From an investor’s perspective, another company focusing on cultivated meat “is no longer interesting,” said Amir Zaidman, chief business officer at The Kitchen FoodTech Hub, an Israel-based venture capital firm and food technology incubator.
“What we’re looking at right now is the next generation of companies that will create the tools that will bring those companies to where they need to be,” he said.
Private capital alone can’t propel cellular agriculture to its full potential. Public funding has accelerated from “almost zero to hundreds of millions of dollars” in recent years, but ongoing support will be critical going forward, said Bruce Friedrich, founder and president of the Good Food Institute.

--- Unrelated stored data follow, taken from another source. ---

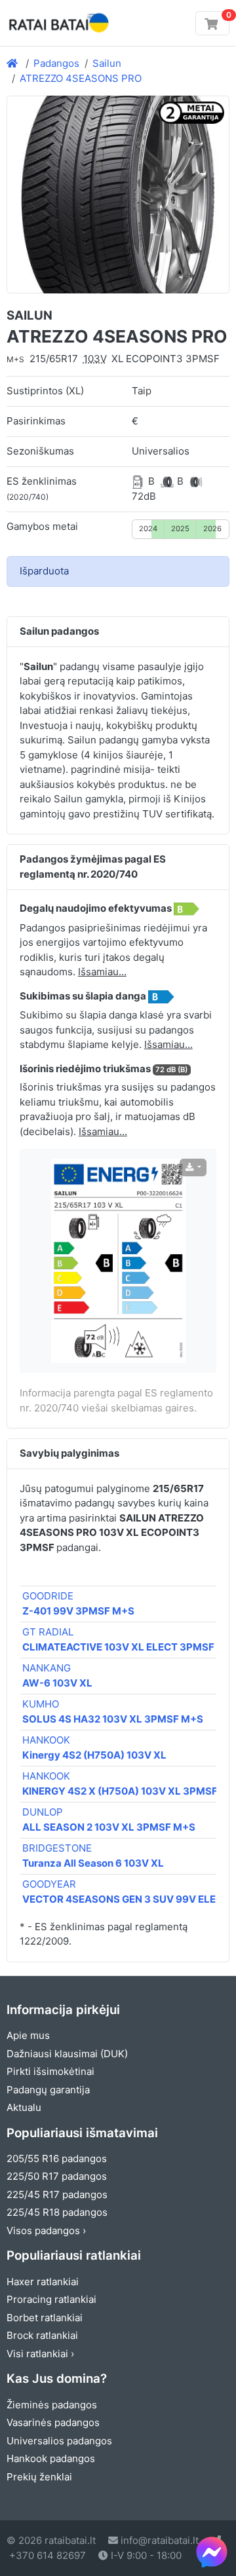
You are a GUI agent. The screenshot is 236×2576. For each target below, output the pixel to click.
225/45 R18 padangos (57, 2212)
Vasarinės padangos (53, 2422)
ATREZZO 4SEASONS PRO (81, 78)
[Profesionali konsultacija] (211, 2551)
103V (95, 358)
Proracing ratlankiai (51, 2299)
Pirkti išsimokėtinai (50, 2071)
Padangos (56, 63)
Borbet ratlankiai (45, 2317)
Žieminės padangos (52, 2405)
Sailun (106, 63)
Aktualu (24, 2107)
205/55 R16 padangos (57, 2158)
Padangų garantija (48, 2089)
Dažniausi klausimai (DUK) (67, 2053)
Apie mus (28, 2035)
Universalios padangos (59, 2441)
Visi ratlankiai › (40, 2353)
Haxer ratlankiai (43, 2281)
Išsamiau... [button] (102, 971)
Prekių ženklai (39, 2477)
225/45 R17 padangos (57, 2194)
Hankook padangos (51, 2458)
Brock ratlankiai (42, 2335)
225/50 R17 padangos (57, 2176)
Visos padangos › (46, 2230)
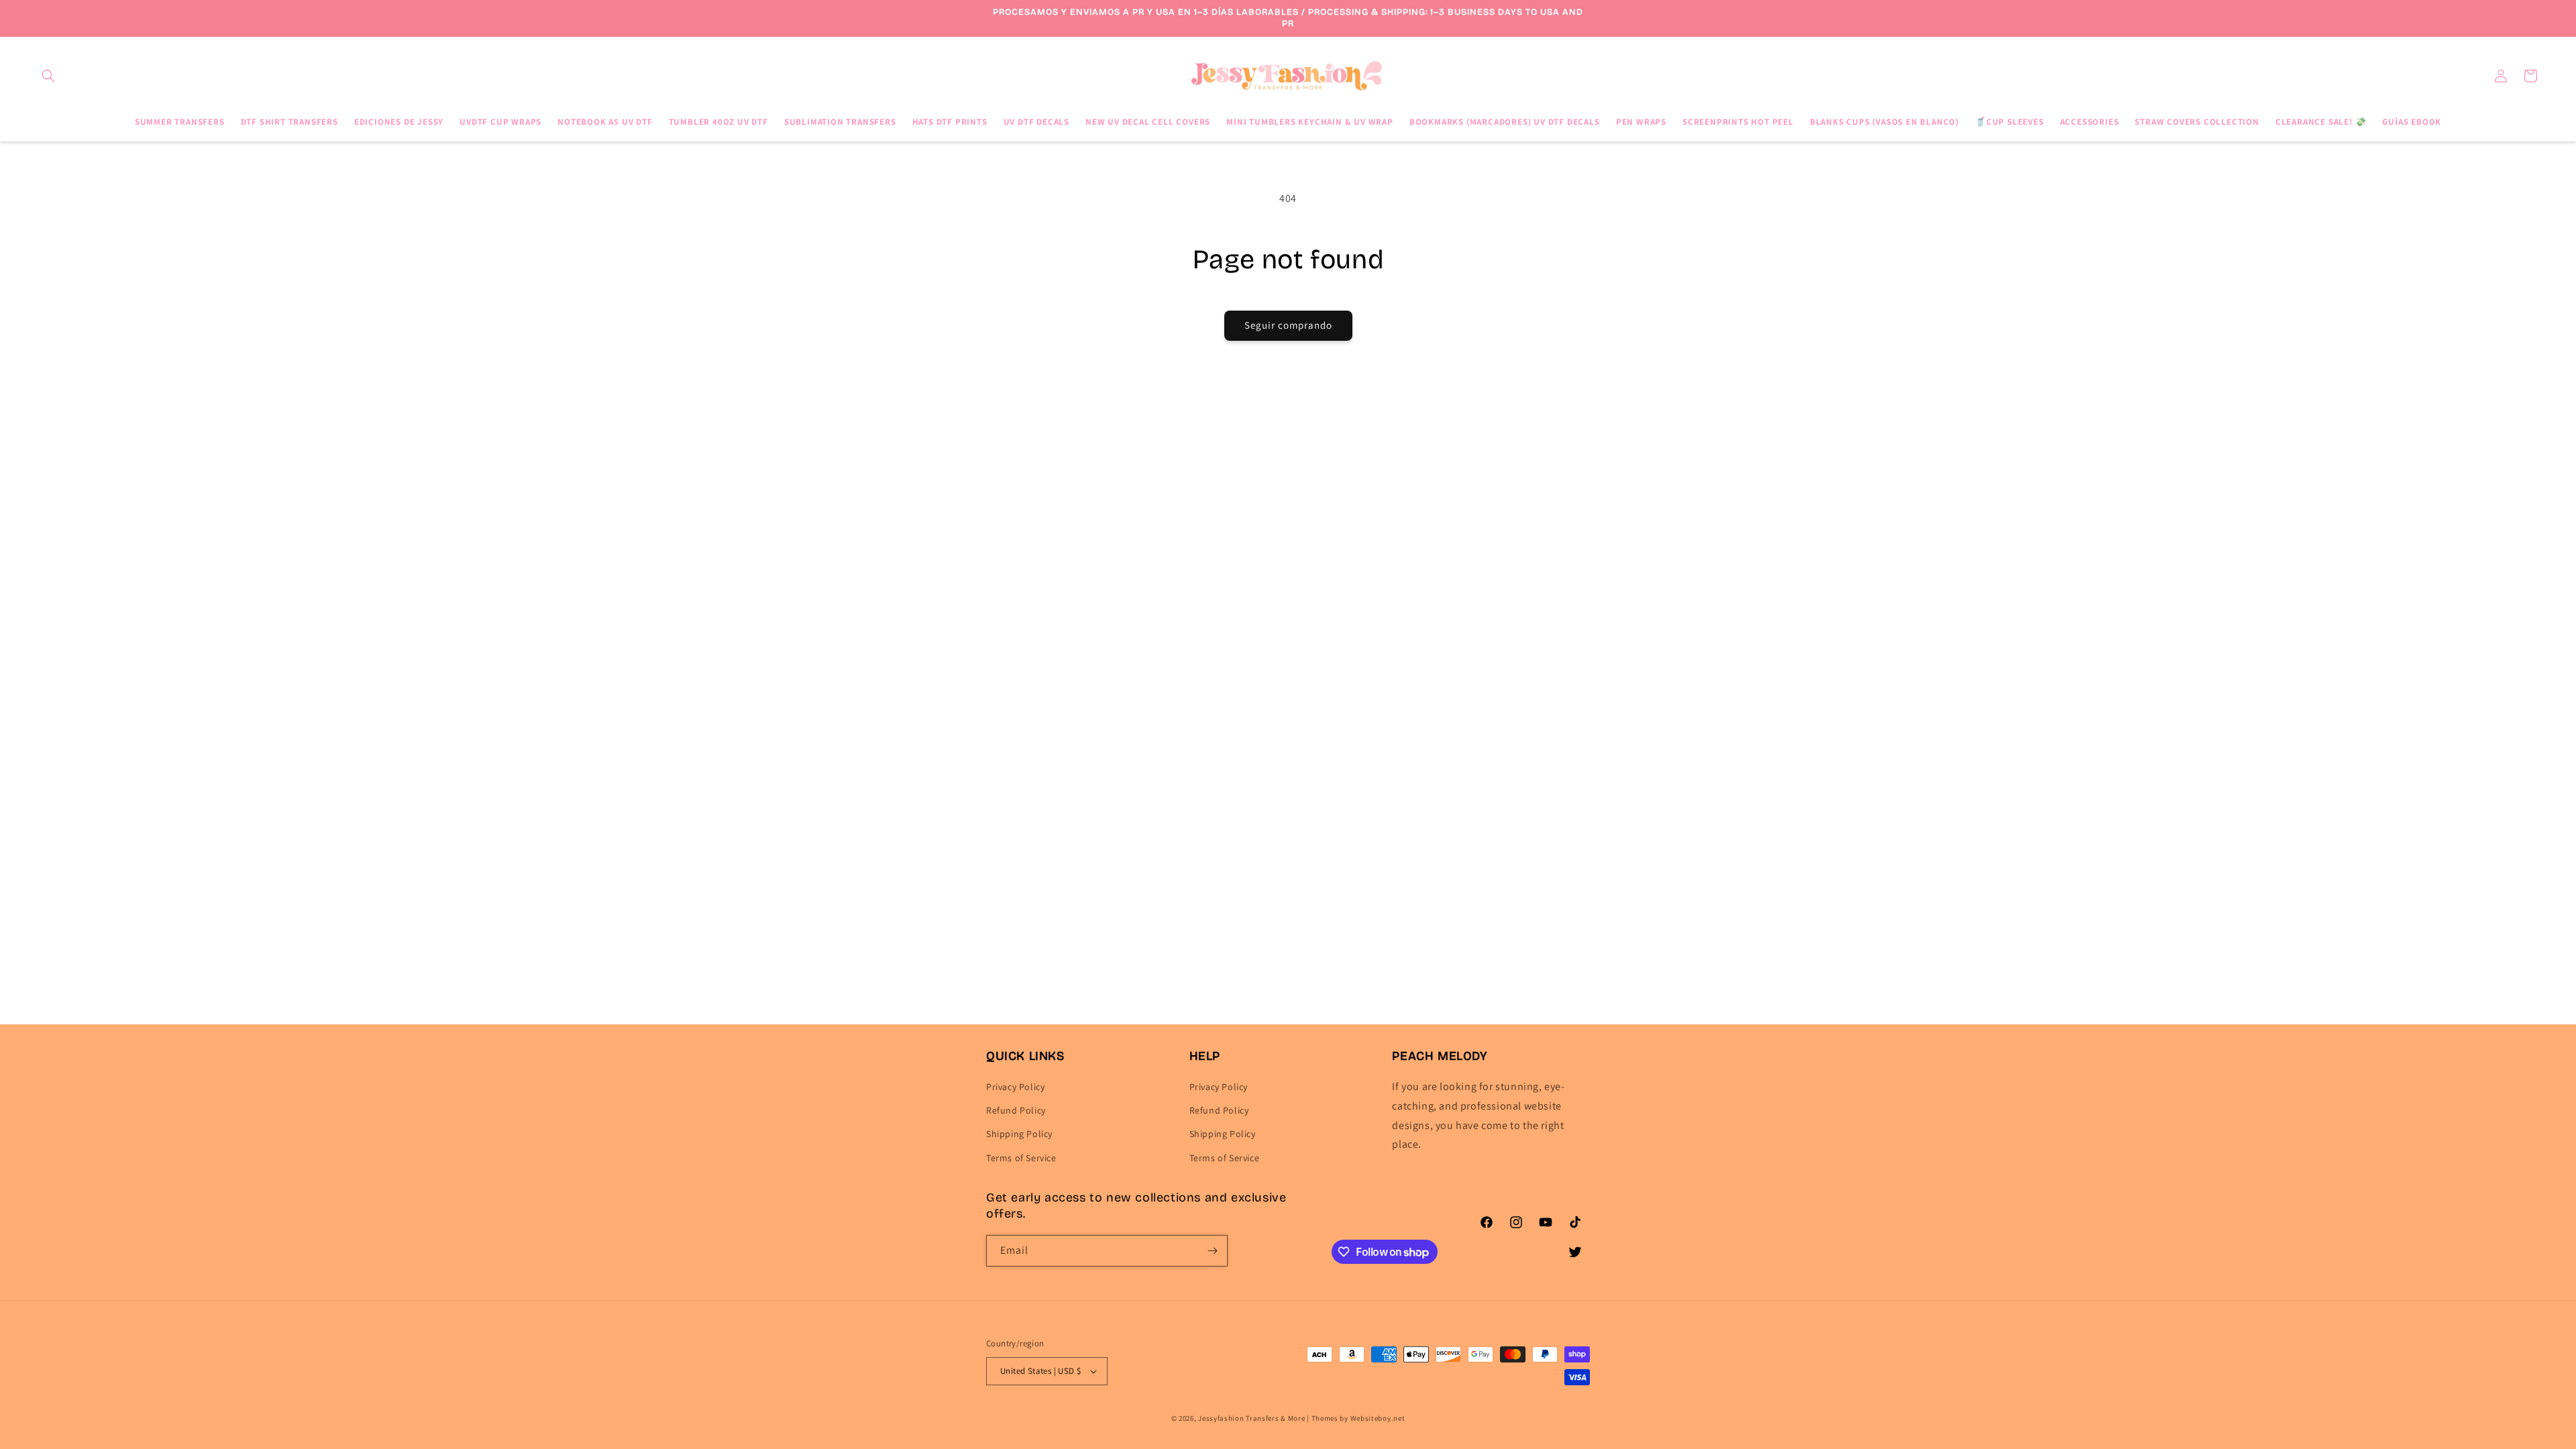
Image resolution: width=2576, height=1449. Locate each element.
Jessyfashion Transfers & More (1251, 1418)
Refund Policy (1016, 1111)
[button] (48, 76)
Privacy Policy (1015, 1087)
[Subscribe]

He envisioned a future where government support for cellular agriculture matches the level of investment in renewable energy and electric vehicles.
“This is the one solution that recognizes that more (animal) products are going to be consumed, just like the success of renewable energy recognizes that more energy will be consumed and the success of electric vehicles recognizes that more cars will be sold,” Mr. Friedrich said. “We need to figure out how to bring prices down and we need to figure out how to scale up these technologies, and that’s going to be a function of governments helping us build the ecosystem. Our global battle cry is that government should be funding the science, and governments should be incentivizing private sector activity, so that Mark with Mosa and Uma with Upside don’t have to shell out $500 million in venture capital money for a factory.”